Rev Tony Shearan, who has recently retired as a SSM priest in Hackney, reflects on his years of ministry and how sight loss has been at the centre of his calling to be a priest.

What is RP?
Several years ago I started to learn Braille. My teacher at the time was a young 20 year old who told me that she became blind as a result of an accident at school. I am blind because I have an inherited, incurable condition known as Retinitis Pigmentosa (RP). I mention this because for me, from the moment I was born, and in the absence of a cure in the intervening years, I knew I would become blind. It was inevitable and nothing could be done about it. The distinction may not be relevant to others with disabilities, but it is for me. It has helped me process, adjust to and eventually come to the place where I am. A place of acceptance, sometimes grumbling acceptance, of my blindness, without the nagging feeling of what would have happened if only I hadn’t done that thing…
RP is a degenerative condition and up to the age of around 30 I had no idea about its presence in my body. By that time, I had already been to and not been ‘recommended’ at a Bishop’s Selection Conference. Years later, and now with a blind registration, I was encouraged to attend another Conference. This time I was recommended for training. So I feel that an element of my ‘calling’ was as a ‘blind’ priest and that has been an important element of my work in the church to date.

### PROVIDED RECORDS
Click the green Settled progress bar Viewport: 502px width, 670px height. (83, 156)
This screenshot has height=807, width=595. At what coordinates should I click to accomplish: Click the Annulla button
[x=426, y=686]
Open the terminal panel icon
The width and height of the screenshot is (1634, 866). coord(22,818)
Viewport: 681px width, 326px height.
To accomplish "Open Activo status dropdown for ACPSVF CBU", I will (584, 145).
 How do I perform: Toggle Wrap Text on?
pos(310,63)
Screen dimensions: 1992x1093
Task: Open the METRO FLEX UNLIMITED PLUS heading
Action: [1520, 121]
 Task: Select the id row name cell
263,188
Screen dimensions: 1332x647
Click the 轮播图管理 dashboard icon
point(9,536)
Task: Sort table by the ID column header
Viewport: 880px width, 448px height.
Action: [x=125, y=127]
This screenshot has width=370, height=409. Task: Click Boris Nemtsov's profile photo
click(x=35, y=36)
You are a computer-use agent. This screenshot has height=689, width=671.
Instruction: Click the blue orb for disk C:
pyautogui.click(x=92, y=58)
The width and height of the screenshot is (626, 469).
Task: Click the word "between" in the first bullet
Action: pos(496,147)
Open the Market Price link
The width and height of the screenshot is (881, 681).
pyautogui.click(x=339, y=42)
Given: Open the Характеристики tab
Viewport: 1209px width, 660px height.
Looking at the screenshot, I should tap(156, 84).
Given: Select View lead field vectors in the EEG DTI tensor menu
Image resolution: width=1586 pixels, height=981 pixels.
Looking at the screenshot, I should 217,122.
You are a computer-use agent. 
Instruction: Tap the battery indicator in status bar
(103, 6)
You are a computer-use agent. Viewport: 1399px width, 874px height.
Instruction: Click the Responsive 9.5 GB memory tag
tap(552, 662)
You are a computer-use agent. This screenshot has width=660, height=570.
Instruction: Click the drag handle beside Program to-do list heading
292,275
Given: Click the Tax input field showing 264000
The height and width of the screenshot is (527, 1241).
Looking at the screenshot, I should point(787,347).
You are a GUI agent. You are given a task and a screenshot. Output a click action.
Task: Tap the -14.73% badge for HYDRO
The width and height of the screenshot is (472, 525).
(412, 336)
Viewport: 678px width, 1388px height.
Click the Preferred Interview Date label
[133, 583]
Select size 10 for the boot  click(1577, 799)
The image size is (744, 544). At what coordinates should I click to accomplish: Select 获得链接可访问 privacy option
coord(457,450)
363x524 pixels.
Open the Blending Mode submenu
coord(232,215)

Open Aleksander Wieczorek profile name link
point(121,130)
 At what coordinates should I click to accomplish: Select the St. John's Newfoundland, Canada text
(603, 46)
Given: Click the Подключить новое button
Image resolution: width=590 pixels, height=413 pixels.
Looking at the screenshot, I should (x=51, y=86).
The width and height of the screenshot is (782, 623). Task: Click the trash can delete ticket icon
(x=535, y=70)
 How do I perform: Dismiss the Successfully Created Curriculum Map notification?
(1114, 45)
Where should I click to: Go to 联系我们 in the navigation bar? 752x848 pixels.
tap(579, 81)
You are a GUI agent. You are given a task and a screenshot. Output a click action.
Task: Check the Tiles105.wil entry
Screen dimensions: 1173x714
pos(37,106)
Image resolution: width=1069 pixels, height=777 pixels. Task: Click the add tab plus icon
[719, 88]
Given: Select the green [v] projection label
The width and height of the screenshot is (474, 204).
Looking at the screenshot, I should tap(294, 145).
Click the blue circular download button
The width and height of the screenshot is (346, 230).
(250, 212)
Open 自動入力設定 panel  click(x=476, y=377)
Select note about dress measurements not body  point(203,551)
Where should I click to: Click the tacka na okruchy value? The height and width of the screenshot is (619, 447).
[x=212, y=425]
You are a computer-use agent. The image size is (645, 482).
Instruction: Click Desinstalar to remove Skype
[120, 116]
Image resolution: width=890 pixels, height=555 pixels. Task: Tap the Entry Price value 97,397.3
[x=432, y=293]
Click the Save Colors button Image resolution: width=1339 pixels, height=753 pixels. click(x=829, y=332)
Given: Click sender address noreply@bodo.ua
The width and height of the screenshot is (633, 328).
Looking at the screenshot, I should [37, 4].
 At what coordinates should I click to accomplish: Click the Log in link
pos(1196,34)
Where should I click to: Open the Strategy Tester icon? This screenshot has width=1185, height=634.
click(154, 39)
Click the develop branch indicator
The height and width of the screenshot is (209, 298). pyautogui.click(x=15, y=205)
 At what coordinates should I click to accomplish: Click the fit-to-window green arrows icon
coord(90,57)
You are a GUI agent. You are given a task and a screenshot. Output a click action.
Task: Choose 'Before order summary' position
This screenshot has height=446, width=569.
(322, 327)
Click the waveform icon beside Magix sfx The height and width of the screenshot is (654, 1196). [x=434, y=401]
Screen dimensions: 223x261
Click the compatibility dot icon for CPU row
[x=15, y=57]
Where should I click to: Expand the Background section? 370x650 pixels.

### STATED EXERCISE 1
In the reflection on sight loss and ministry, how did the writer's Braille teacher become blind?
### STATED EXERCISE 2
Write the next part of the reflection on sight loss and ministry, starting right after its final sentence.

### EXERCISE OUTPUT 1
She became blind as a result of an accident at school.

### EXERCISE OUTPUT 2
Roller Coaster
Of course it has not all been plain sailing. I have profoundly struggled, been angry, cried a lot and walked away. Away from God or the church. I’m not sure what it is, but something makes me return. Somehow I just can’t walk away. During my ‘successful’ Selection conference I remember that one of the interviewers cried when I related a story of how I had struggled to make sense of it all. I have cried many times myself before and since.

You Don’t Look Blind!
As a blind person I feel I experience some of the goods and bads in people. The bads can be from those who bump into me. I can’t see them – and they hurl abuse at me.  A few years ago I bumped into one chap who was standing outside a pub. I apologised and explained I was blind. He replied angrily, ‘You don’t look (expletive) blind!’ To which I replied, rather unwisely I now consider,’ ‘well you don’t look stupid.’ I walked away as quickly as I could before he realised it wasn’t meant to be a complement!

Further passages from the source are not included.